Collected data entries
┌──

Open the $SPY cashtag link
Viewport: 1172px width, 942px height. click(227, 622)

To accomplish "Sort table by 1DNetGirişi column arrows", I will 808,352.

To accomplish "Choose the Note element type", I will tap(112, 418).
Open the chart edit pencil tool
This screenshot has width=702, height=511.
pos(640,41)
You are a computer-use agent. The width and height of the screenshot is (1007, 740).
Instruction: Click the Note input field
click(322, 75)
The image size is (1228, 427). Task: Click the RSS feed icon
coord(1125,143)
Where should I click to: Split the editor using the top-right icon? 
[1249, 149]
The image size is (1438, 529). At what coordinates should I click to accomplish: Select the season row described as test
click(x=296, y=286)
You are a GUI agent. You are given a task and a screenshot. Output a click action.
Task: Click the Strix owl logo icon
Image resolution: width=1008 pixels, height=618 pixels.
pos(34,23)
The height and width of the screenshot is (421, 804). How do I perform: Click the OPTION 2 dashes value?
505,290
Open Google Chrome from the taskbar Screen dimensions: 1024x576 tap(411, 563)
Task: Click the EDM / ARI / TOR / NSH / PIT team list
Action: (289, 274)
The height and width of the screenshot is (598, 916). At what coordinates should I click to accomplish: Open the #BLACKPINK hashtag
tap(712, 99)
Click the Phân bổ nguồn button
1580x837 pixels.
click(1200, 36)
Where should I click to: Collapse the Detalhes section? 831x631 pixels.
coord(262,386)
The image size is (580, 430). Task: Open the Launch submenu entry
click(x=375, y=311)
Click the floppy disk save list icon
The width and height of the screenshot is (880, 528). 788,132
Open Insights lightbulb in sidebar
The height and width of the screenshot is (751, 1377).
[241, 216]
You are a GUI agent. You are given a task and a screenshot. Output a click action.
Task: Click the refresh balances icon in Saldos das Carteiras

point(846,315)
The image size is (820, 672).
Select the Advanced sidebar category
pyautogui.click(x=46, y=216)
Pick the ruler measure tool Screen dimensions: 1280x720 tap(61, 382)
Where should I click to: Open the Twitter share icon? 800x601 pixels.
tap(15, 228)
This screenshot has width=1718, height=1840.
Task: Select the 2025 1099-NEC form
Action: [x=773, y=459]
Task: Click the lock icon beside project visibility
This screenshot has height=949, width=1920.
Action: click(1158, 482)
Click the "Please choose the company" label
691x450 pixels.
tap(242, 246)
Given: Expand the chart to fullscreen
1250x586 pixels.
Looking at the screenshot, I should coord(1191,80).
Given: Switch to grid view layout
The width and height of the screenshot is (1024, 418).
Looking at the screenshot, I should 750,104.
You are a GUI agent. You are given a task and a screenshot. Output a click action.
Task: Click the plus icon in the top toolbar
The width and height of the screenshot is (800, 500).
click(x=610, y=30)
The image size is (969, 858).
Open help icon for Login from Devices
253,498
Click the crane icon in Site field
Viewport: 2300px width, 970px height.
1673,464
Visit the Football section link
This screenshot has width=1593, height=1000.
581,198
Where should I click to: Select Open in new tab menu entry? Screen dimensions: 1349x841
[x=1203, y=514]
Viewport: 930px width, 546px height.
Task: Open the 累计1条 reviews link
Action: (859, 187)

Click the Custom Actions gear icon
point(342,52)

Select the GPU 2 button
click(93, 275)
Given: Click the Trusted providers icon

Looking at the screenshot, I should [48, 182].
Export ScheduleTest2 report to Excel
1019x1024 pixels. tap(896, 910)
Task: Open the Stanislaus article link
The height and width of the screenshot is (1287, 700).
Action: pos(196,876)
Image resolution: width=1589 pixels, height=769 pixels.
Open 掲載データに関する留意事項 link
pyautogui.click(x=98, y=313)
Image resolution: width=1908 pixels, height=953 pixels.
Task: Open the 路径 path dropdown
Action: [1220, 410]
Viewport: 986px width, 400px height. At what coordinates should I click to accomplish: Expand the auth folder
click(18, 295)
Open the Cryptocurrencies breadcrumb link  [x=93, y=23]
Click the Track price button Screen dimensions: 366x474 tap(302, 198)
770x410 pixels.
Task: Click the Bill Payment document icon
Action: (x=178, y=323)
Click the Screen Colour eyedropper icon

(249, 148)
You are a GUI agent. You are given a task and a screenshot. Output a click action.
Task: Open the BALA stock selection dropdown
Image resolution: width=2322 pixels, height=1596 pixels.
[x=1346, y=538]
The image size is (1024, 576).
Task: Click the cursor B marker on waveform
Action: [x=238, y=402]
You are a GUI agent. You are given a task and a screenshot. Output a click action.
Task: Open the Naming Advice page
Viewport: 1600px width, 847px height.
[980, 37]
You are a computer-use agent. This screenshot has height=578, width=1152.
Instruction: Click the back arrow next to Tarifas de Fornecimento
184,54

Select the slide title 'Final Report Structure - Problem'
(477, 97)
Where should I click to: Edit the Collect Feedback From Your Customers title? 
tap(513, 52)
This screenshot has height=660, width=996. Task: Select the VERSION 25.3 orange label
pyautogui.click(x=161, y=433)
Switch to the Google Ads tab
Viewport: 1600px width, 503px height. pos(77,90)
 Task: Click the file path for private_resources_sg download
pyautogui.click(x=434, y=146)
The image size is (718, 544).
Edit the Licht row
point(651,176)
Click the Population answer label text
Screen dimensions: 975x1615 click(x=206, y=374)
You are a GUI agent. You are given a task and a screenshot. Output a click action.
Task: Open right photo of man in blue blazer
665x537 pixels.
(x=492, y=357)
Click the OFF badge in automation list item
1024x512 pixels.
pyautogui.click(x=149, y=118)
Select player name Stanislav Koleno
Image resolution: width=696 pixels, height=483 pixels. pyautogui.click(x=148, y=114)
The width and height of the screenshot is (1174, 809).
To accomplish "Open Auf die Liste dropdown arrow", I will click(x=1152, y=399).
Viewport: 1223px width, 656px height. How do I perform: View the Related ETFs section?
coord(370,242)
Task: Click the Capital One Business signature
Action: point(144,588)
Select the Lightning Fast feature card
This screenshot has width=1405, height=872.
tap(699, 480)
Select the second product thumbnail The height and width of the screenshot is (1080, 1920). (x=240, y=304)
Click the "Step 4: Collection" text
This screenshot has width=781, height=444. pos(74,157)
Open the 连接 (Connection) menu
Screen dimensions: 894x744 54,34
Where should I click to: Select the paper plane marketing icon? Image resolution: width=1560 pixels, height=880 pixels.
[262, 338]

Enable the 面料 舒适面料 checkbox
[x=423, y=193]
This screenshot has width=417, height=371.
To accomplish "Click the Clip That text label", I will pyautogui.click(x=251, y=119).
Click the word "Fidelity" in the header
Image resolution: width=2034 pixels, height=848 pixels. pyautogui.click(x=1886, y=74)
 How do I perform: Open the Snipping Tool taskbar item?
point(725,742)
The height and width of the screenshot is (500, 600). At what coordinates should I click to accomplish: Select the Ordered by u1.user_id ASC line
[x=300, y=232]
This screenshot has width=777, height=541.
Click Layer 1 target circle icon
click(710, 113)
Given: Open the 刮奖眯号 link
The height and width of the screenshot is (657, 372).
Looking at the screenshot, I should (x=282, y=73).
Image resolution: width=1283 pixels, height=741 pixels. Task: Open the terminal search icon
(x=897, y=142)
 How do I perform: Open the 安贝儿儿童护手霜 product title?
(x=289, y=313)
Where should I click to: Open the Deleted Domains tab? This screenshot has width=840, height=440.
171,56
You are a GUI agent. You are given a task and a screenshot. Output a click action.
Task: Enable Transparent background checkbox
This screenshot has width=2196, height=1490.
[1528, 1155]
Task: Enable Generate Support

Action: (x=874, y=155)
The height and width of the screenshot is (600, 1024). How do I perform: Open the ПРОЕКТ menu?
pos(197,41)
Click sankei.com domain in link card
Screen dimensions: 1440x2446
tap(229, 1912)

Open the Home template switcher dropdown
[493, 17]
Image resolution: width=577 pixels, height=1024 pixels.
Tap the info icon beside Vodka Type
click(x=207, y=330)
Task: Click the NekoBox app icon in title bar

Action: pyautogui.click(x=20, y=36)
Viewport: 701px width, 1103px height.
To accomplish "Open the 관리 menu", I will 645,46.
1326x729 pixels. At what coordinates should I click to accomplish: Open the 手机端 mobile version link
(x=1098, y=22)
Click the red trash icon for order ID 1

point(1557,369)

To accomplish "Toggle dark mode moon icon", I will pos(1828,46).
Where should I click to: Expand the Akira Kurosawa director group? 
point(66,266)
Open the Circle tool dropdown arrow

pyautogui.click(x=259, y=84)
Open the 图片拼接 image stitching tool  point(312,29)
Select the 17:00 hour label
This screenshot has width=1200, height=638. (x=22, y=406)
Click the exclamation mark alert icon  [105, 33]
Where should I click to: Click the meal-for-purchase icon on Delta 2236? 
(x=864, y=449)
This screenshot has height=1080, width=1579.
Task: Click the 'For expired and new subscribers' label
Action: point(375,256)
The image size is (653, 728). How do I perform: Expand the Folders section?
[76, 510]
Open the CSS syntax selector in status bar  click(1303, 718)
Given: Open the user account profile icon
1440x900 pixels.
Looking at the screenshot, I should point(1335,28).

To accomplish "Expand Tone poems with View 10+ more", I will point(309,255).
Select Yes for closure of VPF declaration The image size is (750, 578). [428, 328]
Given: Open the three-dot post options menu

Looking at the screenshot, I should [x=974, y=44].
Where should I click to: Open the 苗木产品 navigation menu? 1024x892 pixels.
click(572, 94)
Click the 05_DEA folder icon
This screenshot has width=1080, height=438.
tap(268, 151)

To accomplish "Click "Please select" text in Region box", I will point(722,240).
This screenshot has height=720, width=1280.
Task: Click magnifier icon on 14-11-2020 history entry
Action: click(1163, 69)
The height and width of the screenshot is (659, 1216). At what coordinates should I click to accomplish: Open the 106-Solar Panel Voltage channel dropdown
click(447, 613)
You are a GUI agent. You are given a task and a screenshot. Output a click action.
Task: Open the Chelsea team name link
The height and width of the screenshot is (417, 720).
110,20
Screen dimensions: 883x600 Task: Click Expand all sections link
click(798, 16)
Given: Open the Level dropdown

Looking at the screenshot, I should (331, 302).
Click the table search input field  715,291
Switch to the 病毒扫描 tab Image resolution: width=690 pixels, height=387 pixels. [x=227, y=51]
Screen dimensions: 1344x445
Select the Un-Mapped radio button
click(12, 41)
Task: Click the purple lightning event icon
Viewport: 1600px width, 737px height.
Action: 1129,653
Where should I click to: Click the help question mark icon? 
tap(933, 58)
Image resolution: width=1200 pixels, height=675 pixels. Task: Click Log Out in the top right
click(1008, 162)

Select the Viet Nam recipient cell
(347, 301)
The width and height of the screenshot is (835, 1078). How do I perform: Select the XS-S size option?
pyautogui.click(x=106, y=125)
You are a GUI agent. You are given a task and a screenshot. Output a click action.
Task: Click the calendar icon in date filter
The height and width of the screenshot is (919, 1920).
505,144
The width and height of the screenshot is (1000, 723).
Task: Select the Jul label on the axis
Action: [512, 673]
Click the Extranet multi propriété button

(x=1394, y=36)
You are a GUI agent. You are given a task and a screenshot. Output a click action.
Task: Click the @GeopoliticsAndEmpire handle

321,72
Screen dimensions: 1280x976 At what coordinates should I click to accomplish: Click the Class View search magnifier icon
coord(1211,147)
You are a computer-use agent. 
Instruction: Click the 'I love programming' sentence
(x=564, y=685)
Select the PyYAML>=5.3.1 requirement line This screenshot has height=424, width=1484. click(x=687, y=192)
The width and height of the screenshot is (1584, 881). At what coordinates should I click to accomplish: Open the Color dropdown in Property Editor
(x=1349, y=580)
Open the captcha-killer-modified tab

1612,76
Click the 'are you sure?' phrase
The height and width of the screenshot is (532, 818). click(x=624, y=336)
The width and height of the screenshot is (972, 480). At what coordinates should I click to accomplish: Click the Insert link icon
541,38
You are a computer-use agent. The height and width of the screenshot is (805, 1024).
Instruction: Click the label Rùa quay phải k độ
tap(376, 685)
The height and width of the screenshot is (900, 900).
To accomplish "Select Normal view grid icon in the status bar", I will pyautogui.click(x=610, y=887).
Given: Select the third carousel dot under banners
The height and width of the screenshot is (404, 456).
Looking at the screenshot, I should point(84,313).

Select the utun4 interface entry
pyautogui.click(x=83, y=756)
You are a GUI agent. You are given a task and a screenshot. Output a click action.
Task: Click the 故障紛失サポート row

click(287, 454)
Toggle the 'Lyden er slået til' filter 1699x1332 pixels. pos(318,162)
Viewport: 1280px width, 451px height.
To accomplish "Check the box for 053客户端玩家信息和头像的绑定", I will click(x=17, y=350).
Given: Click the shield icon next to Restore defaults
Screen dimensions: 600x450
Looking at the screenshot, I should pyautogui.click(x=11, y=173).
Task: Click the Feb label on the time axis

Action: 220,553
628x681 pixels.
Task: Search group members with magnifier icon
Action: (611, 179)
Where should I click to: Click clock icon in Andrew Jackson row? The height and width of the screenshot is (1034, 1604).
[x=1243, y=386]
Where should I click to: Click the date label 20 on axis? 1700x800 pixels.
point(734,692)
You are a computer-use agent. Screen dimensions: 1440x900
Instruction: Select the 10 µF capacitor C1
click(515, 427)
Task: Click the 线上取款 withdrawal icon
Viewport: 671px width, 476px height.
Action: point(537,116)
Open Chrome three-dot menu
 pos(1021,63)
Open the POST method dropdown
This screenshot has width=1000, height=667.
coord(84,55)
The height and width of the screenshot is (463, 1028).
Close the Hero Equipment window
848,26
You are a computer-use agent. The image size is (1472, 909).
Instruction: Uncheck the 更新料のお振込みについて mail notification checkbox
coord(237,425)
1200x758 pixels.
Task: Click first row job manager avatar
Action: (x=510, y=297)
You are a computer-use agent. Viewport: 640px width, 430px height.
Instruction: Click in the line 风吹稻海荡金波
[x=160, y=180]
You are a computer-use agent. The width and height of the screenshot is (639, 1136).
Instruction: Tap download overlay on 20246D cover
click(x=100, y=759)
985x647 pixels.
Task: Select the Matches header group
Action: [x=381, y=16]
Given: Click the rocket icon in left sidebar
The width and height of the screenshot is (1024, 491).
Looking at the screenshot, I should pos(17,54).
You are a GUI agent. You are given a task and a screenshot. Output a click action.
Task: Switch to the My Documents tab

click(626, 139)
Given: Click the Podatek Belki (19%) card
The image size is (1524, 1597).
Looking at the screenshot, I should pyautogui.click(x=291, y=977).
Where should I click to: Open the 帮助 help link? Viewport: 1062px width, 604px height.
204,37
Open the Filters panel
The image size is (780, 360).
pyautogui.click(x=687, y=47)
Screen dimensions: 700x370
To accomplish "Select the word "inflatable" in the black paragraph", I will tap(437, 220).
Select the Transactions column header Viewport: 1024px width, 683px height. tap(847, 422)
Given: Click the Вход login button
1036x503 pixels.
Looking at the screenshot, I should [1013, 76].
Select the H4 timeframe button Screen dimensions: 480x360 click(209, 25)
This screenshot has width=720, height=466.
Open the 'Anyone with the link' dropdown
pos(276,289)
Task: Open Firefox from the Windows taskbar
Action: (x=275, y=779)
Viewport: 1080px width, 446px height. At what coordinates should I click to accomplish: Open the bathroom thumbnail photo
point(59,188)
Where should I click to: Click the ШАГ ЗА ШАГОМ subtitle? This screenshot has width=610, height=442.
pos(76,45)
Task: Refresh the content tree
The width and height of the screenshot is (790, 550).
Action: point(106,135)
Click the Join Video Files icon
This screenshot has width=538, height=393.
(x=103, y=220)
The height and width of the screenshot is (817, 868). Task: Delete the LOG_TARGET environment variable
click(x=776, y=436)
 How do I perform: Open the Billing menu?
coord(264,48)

└──

**Problem details:** Begin at the line that has "Open the Cryptocurrencies" in the entries above; stop after the line that has "Task: Open right photo of man in blue blazer". Transcribe exactly those lines and no others.

**Result of this task:**
Open the Cryptocurrencies breadcrumb link  [x=93, y=23]
Click the Track price button Screen dimensions: 366x474 tap(302, 198)
770x410 pixels.
Task: Click the Bill Payment document icon
Action: (x=178, y=323)
Click the Screen Colour eyedropper icon

(249, 148)
You are a GUI agent. You are given a task and a screenshot. Output a click action.
Task: Open the BALA stock selection dropdown
Image resolution: width=2322 pixels, height=1596 pixels.
[x=1346, y=538]
The image size is (1024, 576).
Task: Click the cursor B marker on waveform
Action: [x=238, y=402]
You are a GUI agent. You are given a task and a screenshot. Output a click action.
Task: Open the Naming Advice page
Viewport: 1600px width, 847px height.
[980, 37]
You are a computer-use agent. This screenshot has height=578, width=1152.
Instruction: Click the back arrow next to Tarifas de Fornecimento
184,54

Select the slide title 'Final Report Structure - Problem'
(477, 97)
Where should I click to: Edit the Collect Feedback From Your Customers title? 
tap(513, 52)
This screenshot has height=660, width=996. Task: Select the VERSION 25.3 orange label
pyautogui.click(x=161, y=433)
Switch to the Google Ads tab
Viewport: 1600px width, 503px height. pos(77,90)
 Task: Click the file path for private_resources_sg download
pyautogui.click(x=434, y=146)
The image size is (718, 544).
Edit the Licht row
point(651,176)
Click the Population answer label text
Screen dimensions: 975x1615 click(x=206, y=374)
You are a GUI agent. You are given a task and a screenshot. Output a click action.
Task: Open right photo of man in blue blazer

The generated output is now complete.